── Dataset content

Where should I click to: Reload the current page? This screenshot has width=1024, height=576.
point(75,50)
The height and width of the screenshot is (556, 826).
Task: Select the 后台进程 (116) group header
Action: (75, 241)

────

## Task statement
The entries above are to be retyped exactly.

## Finished exercise
Where should I click to: Reload the current page? This screenshot has width=1024, height=576.
point(75,50)
The height and width of the screenshot is (556, 826).
Task: Select the 后台进程 (116) group header
Action: (75, 241)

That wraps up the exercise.